Saturday, January 14, 2012

Midnight is a place by Joan Aiken

So how you can you teach people not to worry?’ ‘You ask some large size questions’ .. ‘You can do it in two ways. … Either you make their lives so much better that they don’t have to worry – or you teach them that worrying doesn’t help, but is only a waste of time.’ … ‘I think both ways together would be best,’ said Anna-Marie. ‘For some people will always be worrying – if only about whether the soup is going to be thick enough or the milk will go sour. So you make them comfortable and you tell them not to unquiet themselves.”

Wisdom like this abounds in Midnight is a Place by Joan Aiken. This is another old book from our library collection. We have disposed of this copy but re-reading it over the last two days has convinced me to purchase a new copy. It was first published in 1974 but Joan Aiken is such a skilled writer this book must be considered a classic.

If you are an adult reader who loved Oliver Twist and other novels by Charles Dickens then you will want your child to read Midnight is a Place. The only difficulty for a young reader might be the phonetic spelling Aiken uses for the various English and French accents but I am sure with a little perseverance a young reader will manage these. The Secret Garden is one possible way to introduce this way of writing.

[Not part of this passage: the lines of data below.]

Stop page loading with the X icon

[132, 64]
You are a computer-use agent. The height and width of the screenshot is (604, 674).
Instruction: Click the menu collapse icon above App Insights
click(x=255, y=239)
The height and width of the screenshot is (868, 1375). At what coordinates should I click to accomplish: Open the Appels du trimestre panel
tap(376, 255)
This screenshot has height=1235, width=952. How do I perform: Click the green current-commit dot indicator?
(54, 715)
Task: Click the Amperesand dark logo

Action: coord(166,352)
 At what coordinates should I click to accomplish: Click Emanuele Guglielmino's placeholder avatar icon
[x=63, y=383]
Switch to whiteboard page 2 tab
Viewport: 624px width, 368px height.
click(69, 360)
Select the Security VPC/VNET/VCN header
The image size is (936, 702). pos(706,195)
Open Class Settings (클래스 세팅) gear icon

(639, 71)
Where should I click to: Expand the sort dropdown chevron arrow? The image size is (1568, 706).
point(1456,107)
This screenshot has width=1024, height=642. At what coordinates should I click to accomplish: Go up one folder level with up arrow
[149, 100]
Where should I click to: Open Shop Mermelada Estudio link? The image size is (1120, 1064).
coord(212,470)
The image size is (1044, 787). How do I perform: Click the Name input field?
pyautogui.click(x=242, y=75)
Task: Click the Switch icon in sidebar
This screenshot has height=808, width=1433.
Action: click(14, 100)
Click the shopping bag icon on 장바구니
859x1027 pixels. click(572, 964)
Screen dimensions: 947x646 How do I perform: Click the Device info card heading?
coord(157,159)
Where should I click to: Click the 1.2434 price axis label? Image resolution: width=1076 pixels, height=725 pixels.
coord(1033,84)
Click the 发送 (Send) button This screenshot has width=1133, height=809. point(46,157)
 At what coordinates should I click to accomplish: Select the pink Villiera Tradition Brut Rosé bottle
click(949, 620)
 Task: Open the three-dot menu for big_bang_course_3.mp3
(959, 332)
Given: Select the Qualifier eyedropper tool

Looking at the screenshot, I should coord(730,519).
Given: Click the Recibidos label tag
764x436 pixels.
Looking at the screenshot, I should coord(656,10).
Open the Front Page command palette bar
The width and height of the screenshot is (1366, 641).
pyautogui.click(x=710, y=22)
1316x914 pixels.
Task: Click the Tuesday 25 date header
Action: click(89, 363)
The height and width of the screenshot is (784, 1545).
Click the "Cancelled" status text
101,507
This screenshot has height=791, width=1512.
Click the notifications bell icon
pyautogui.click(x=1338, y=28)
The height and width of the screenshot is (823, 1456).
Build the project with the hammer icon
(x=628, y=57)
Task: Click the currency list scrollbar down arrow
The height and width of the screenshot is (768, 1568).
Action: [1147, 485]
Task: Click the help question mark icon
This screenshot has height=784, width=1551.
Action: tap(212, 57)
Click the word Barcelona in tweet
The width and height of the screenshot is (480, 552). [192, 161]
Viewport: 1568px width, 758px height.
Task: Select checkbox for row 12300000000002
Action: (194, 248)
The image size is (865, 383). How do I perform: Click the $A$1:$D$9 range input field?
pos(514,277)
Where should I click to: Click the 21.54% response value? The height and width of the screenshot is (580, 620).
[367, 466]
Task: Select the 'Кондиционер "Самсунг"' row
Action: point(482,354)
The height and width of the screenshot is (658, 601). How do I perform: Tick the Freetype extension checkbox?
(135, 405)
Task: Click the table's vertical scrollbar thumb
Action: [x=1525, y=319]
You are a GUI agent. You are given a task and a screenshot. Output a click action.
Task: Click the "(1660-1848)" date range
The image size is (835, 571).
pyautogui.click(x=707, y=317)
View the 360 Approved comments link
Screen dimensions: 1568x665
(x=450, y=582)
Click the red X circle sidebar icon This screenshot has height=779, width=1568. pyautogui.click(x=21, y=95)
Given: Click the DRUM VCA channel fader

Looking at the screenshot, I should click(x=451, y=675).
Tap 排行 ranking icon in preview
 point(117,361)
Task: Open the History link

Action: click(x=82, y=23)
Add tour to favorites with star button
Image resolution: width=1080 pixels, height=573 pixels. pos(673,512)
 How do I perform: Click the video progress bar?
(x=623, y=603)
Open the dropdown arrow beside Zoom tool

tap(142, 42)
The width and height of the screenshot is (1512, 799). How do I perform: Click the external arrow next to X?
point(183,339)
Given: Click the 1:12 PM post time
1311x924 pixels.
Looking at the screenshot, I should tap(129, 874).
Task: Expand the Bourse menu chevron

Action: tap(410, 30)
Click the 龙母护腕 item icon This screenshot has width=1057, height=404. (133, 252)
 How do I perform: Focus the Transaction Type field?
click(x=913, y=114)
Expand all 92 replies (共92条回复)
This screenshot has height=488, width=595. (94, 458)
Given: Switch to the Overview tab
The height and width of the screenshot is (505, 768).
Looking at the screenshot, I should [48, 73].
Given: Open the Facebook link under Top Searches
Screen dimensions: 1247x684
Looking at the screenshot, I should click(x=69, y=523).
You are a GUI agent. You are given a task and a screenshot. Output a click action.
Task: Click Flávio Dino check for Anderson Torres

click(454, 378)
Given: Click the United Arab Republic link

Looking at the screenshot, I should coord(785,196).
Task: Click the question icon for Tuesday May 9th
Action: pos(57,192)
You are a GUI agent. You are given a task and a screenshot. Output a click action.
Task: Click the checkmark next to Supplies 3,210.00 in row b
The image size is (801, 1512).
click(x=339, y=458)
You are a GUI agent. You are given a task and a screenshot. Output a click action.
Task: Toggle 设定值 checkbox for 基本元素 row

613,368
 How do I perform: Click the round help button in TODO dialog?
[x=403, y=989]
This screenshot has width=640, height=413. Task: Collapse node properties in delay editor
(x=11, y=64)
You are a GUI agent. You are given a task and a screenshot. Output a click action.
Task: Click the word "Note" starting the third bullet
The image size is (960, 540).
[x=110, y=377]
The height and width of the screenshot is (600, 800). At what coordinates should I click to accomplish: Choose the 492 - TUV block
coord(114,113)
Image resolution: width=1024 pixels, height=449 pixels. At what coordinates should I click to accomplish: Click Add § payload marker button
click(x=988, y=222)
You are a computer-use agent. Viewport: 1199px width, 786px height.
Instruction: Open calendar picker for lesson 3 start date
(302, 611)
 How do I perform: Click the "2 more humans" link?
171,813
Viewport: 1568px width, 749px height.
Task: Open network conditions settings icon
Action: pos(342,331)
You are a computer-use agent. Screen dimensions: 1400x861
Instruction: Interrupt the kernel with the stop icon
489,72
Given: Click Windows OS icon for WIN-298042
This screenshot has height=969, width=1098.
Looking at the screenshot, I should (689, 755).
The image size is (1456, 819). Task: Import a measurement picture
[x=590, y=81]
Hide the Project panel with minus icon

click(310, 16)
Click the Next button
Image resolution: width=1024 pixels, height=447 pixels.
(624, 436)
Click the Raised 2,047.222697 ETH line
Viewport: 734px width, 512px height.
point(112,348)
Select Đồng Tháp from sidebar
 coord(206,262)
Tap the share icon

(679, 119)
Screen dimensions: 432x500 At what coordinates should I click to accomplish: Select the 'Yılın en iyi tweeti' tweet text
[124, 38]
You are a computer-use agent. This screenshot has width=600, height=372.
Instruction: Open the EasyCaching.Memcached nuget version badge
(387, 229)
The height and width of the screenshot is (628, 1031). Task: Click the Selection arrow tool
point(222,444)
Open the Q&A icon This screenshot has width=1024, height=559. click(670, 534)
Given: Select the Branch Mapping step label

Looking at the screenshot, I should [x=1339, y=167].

Lucas has lost both his parents and has been sent to live with his guardian Sir Randolph who is a drunken gambler. Sir Randolph fraudulently won the estate of Midnight Court following a wager many years earlier. As the story opens Lucas has been living in this house for two years with only his tutor, Mr Oakapple, for company. It is Luc’s birthday tomorrow and as he looks forlornly out the window he sees a carriage arrive containing a young French girl. Before Lucas can discover why this girl has been sent to Midnight Court or exactly how she is connected to the family, he is taken down to the mill.

The mill is a carpet factory. It is an incredibly dangerous place. “It was not so much that the sights were frightening, though some were that; but they were so strange, so totally unfamiliar compared with anything that he had ever seen before; the shapes and movements of the machines were so black, quick, ugly, or sudden; the noises were so atrociously loud, the heat was so blistering, the smells so sickly, acid or stifling.” The most awful part is the pressing machine. The carpets are spread out under a great metal slab. Very young children work as snatchers. They must quickly run onto the carpet before the press falls to remove any fluff or dirt. Just prior to Lucas’s arrival a young child has been killed.

The grimy town, factories, unions and poverty are reminiscent of North and South by Elizabeth Gaskell and Lyddie by Katherine Paterson or Bread and Roses, too.
Lucas and Anna-Marie do have a special destiny but before this can be fulfilled both will be in great danger. Lucas will be forced to work as a tosher looking for treasure in the underground sewers. These scenes are so vividly explained you will feel the claustrophobia, smell the stench and hear the rats and hogs as they charge after human flesh. Meanwhile Anna-Marie will go to work at the carpet mill where she will experience some of the horrors I just described first hand. Luckily both children will find some true friends and their good sense, kindness towards one another and ingenuity will save the day.